The “Earthquake” Play Set is self-explanatory. A vibrating motor is always ready to rumble. This set might come with a can of “Boulder Dough,” so, kids could generate their own supply of rubble. But stones, gathered from the garden might suffice.
The “Hot Springs” play set would really bubble. A pump inside would generate bubbles, through the base. What the bubbling Sulphur might be is open to discussion. These were the days of messy toy products, like cans of “Slime.” There might even be some tablets, included, to fog and color plain water.
“Pterodactyl Mountain” could operate with a simple electric motor, or even be turned by a crank. There are lots of different levels, on which to perch dinosaurs and other prehistoric creatures.

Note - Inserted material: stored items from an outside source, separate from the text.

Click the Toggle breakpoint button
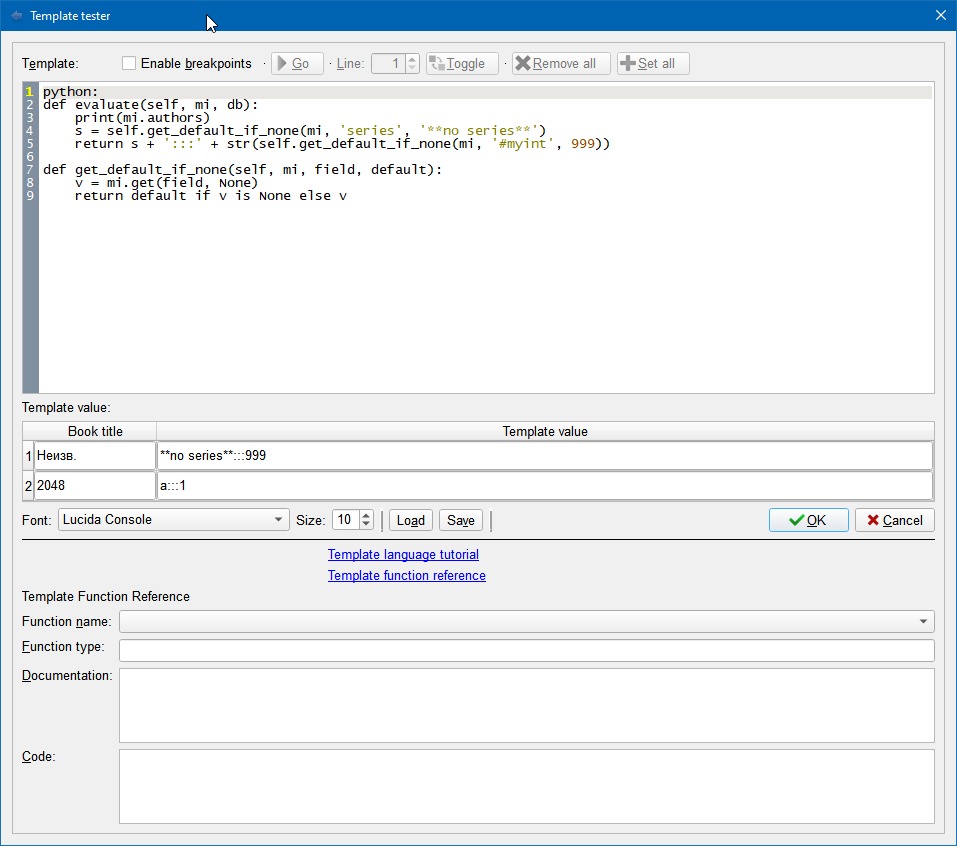Screen dimensions: 957x846 coord(461,64)
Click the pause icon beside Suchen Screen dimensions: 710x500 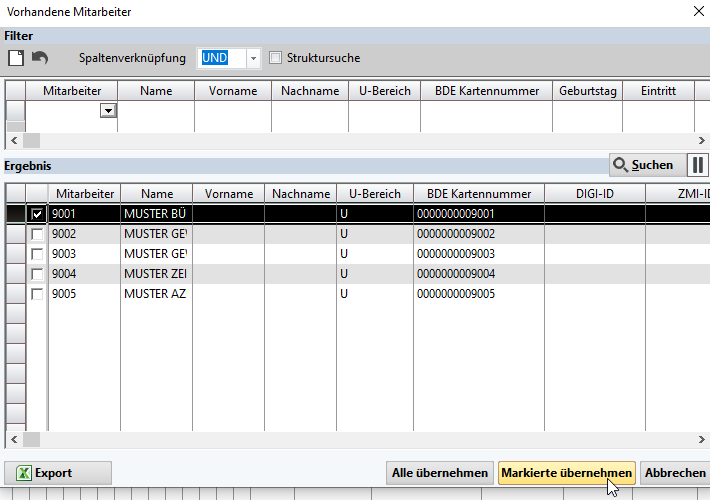pos(697,165)
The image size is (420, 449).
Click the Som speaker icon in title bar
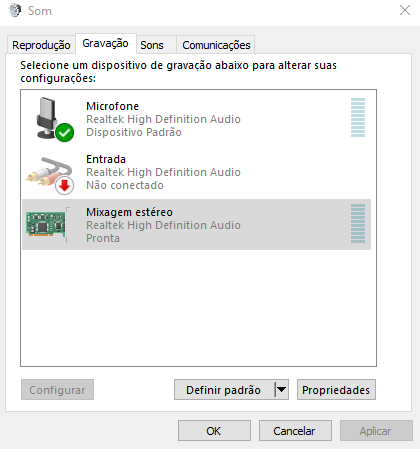coord(15,10)
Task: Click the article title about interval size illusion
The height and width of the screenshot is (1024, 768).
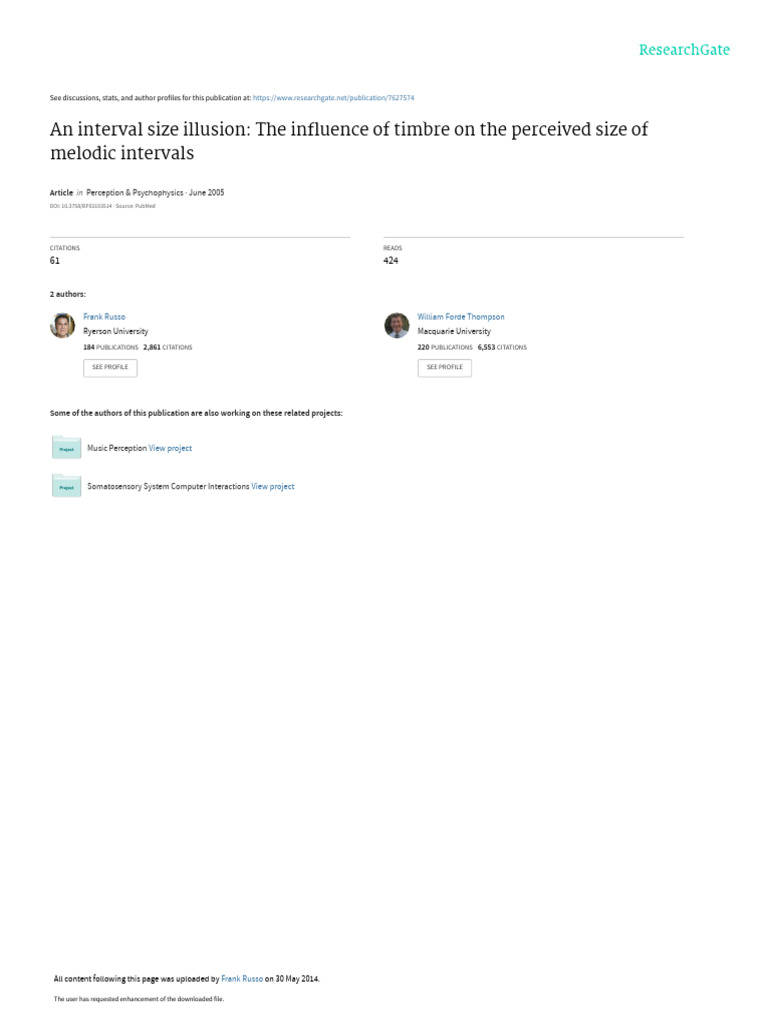Action: 349,140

The “Terrible Tar Pit” with bubbling tar. What that tar might actually be, has not yet been visualized. Your guess is as good as mine! This is where many a prehistoric skinny dipper came to a sticky end! And their fossilized bones survived.
And, last of all, the “Volcano” Play Set. I suppose, the red hot molten lava would be room temperature "Slime." Whatever it is, I wouldn’t want to be the one to clean it up.

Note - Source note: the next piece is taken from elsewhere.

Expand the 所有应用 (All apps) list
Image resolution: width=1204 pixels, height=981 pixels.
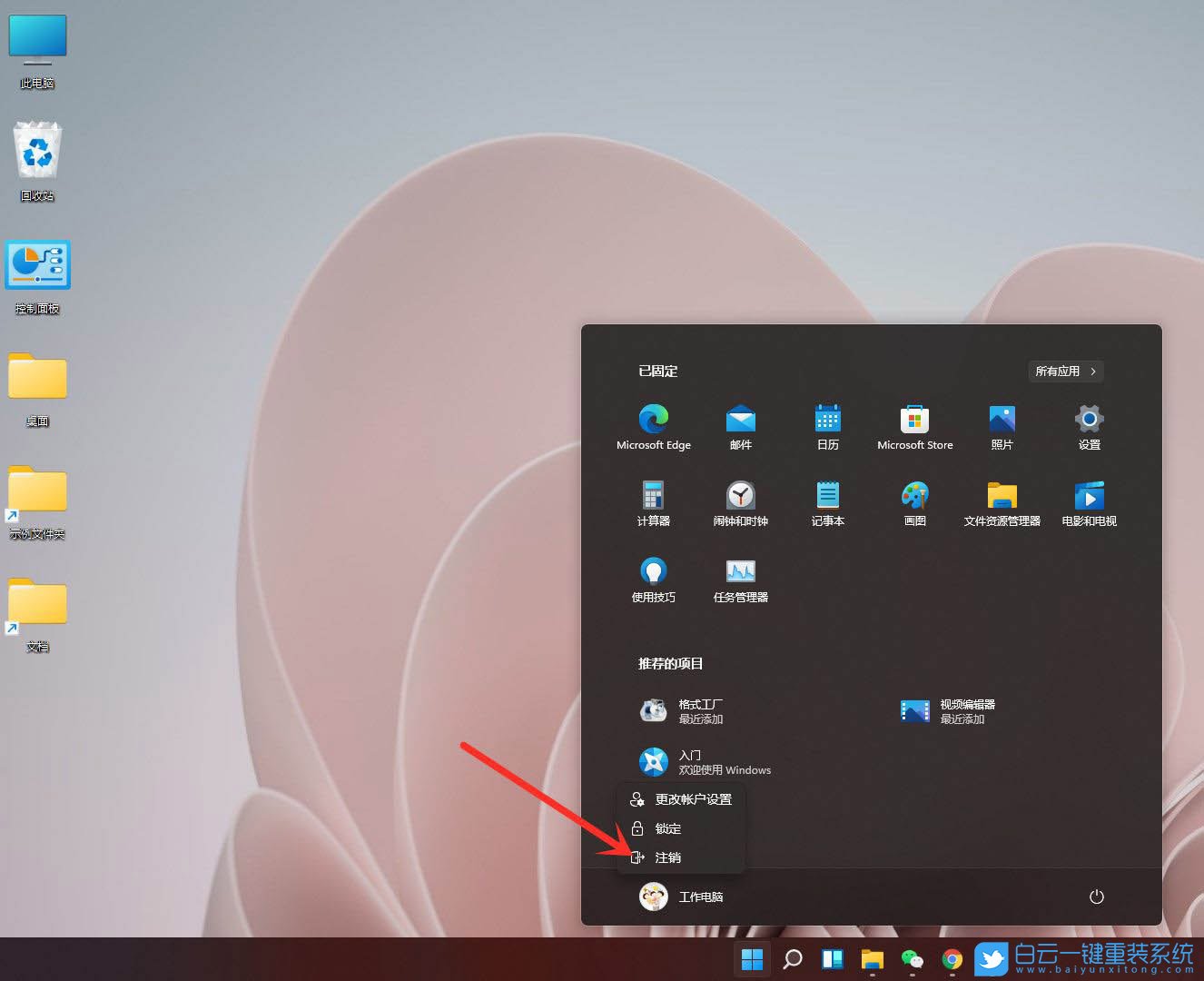[1065, 371]
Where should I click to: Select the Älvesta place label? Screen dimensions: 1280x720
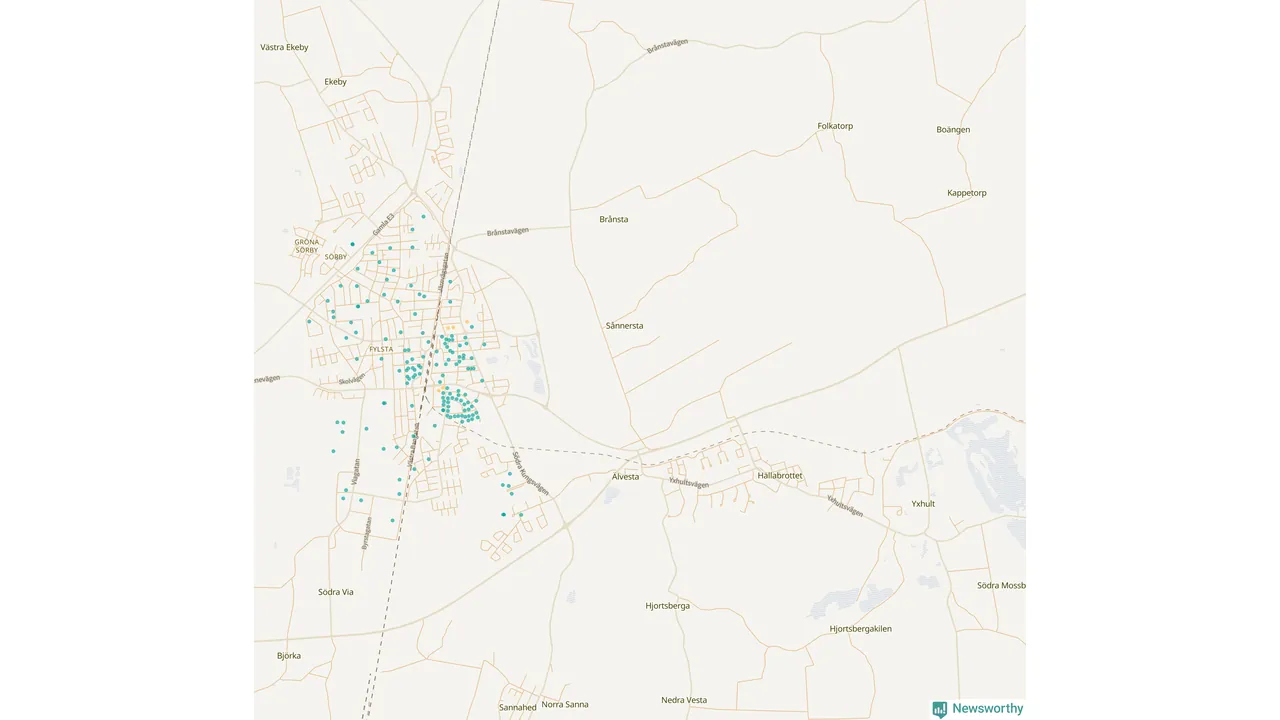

When all the individual boards were completed, I had them copied professionally. Then, I carefully cut them out, and pasted them, together, on two large illustration boards that folded in the middle, to form a panorama, sixty inches wide. That was a satisfying moment, for every piece fit perfectly! Alas, the panorama is way too big to show here, even approximating actual size. Nevertheless, I’ll give it a try, two times! The first will be the smaller image, below, that, hopefully, will fit on most computer screens.
And here is a larger version. It's still not as big as the original. You’ll have to SCROLL to see it all.

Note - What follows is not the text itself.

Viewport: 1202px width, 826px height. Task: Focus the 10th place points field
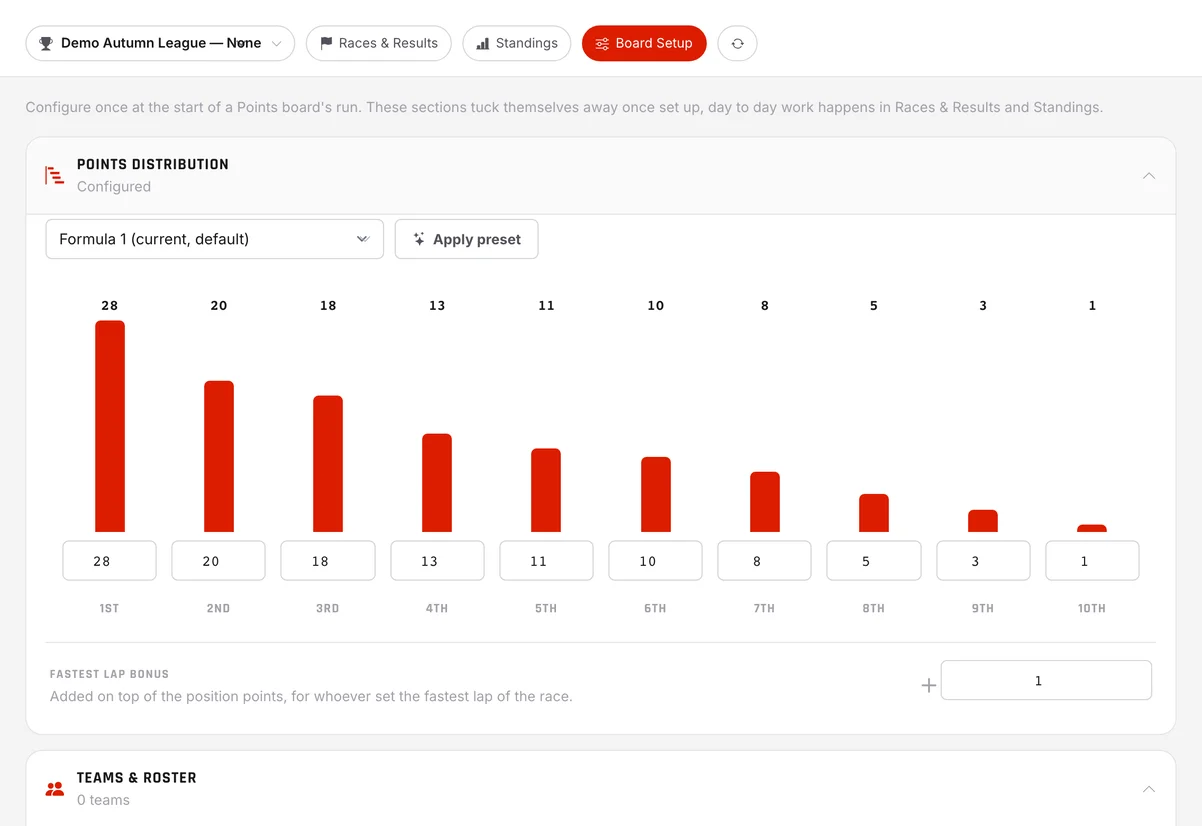tap(1092, 561)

When the presentation was complete, Andy and I went, in person, to show it to Gary Niles, who had
been newly elevated to the position of the top executive at Galoob. Baby Face was in her heyday, and
doing great, although, the two men who got her there, David Galoob and Saul Jodel were no longer with the
company. KISCOM had helped put Gary, who formerly ran the small international division of Galoob, into
his new position, thanks to the success of our Magic Diaper Babies.
We were convinced that Gary would love Dinosaur World. It seemed to be his cup of tea.
Unfortunately, he had more pressing, more depressing matters on his mind that day. Before we could
show him the contents of our brief case, he broke bad news, informing us that, even though, our doll was
flying off the shelves at Toys R Us, Galoob was dropping Baby Face. This had been Gary’s decision to
make, and, living up to the expression: “A new broom sweeps clean,” he euthanized our golden goose. I
won’t attempt to convey his convoluted excuse for dropping a doll that was outselling Barbie. That is
explained, HERE, in The Story of Baby Face.
As for Dinosaur World, I can’t remember showing it to Gary, or even opening the briefcase. If we
did present it to him on that depressing day, he obviously didn’t give a shit. Neither did we. What I do
remember, and, in fact, will never forget, was leaving Gary Niles behind us, in his well illuminated office, as
Andy and I groped our way alone, through the pitch black Galoob showroom. In the almost total darkness, I
could barely discern the shadowy forms of a hundred, or more, Baby Face dolls on display. They were still
frozen in the same positions that Judy Albert had posed them in, when she decorated the Galoob
showroom for Toy Fair, earlier that year. Andy and I were both heartbroken. Andy, especially, was utterly
devastated, more upset than I had ever seen him before, as we slowly inched our way towards the only tiny
point of light, the sign above the exit door.